My dad was the family photographer, in effect he was our memory keeper. Everything that we did that was recorded was thanks to his passion for photography. I appreciate it even more now that he’s gone and we no longer have someone snapping shots of the good moments in our lives.

Jenna needs a new computer for school this year and my mom said that she could use dad’s old laptop. For the first time in 2+ years it got turned on and we took a look at what dad left behind (as an aside – when I die I need someone I trust to go through my things and delete, delete, delete).

Here are some photos from their trip to Virginia in 2013 to visit us. Our lives took a HUGE turn sideways within a day of my parents going back home, and it was good to look back and see some really happy memories from a time I’ve tried to wipe out.

So, here’s a little trip down our memory lane. I’ve found it hard to look at Dad’s photos – they bring back such bittersweet memories. But today we looked at them and it was Jenna’s turn to laugh until she cried. There were a lot of good times. A lot of happiness.

This was Easter 2013

 

Neither Jenna nor I have any idea what this is. She says I look so proud of it, but it looks like poop. So there you have it.

Swimming was always a huge part of any grandparent visit. My kids inherited dad’s love of the water.

Day trip to Monticello – one of our favourite spots – I loved Charlottesville.

Jenna rode this scooter everywhere. Interesting that I made her wear a helmet here, but there’s no helmet on the toboggans at home.

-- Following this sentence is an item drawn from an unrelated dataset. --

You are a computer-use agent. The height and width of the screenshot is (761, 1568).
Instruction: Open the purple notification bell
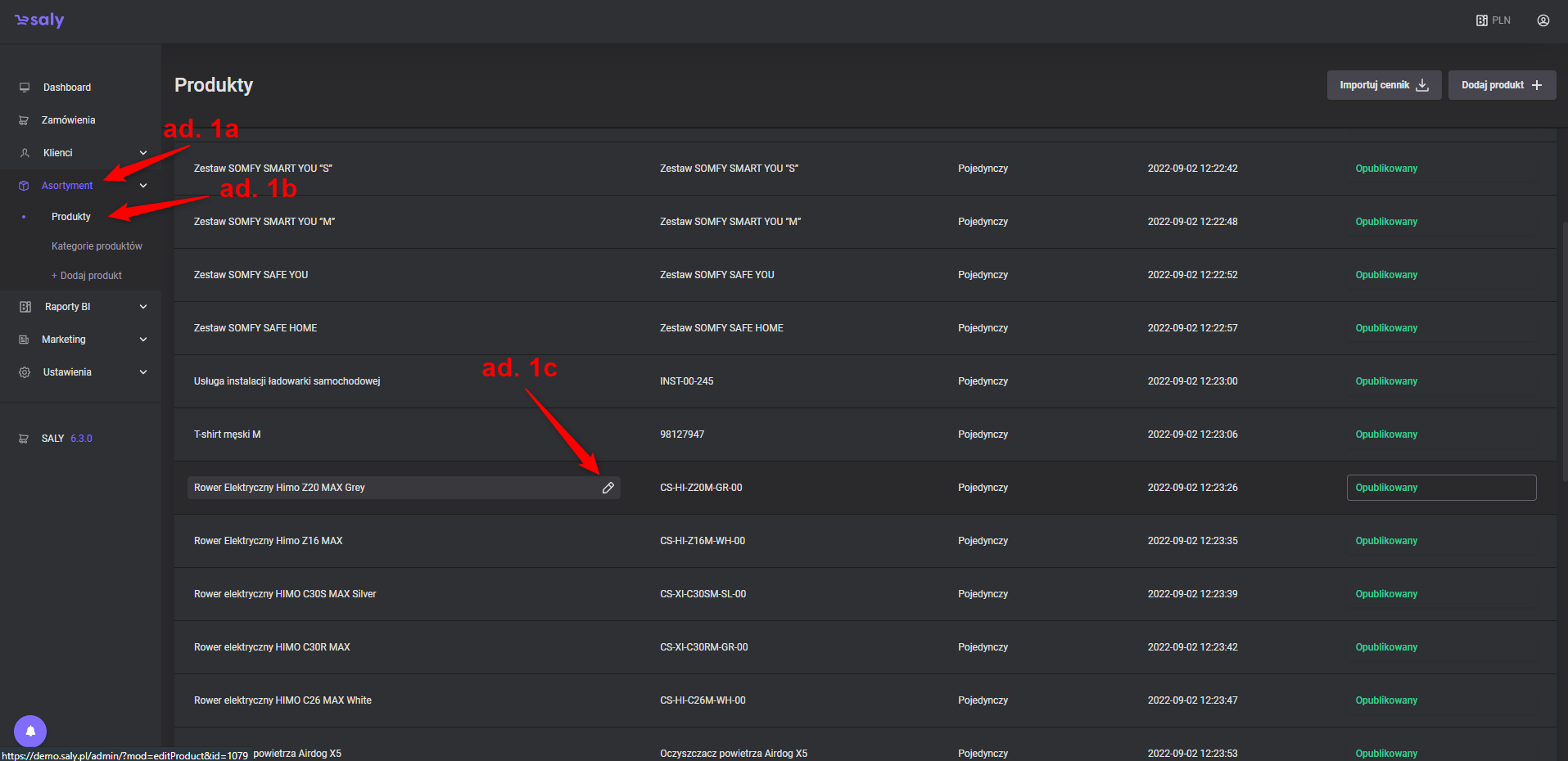30,731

Those of you who know me understand how emotionally scarring this was for me. Freaking mascots.


These girls love doing this still.

 

And these from 2010

 

These kids and these cats – good buddies. We lost Tawny last year in an accident 😦

I grew up being super close with my cousins – I love that this tribe of cousins has kept their close bonds even when we had thousands of miles between us.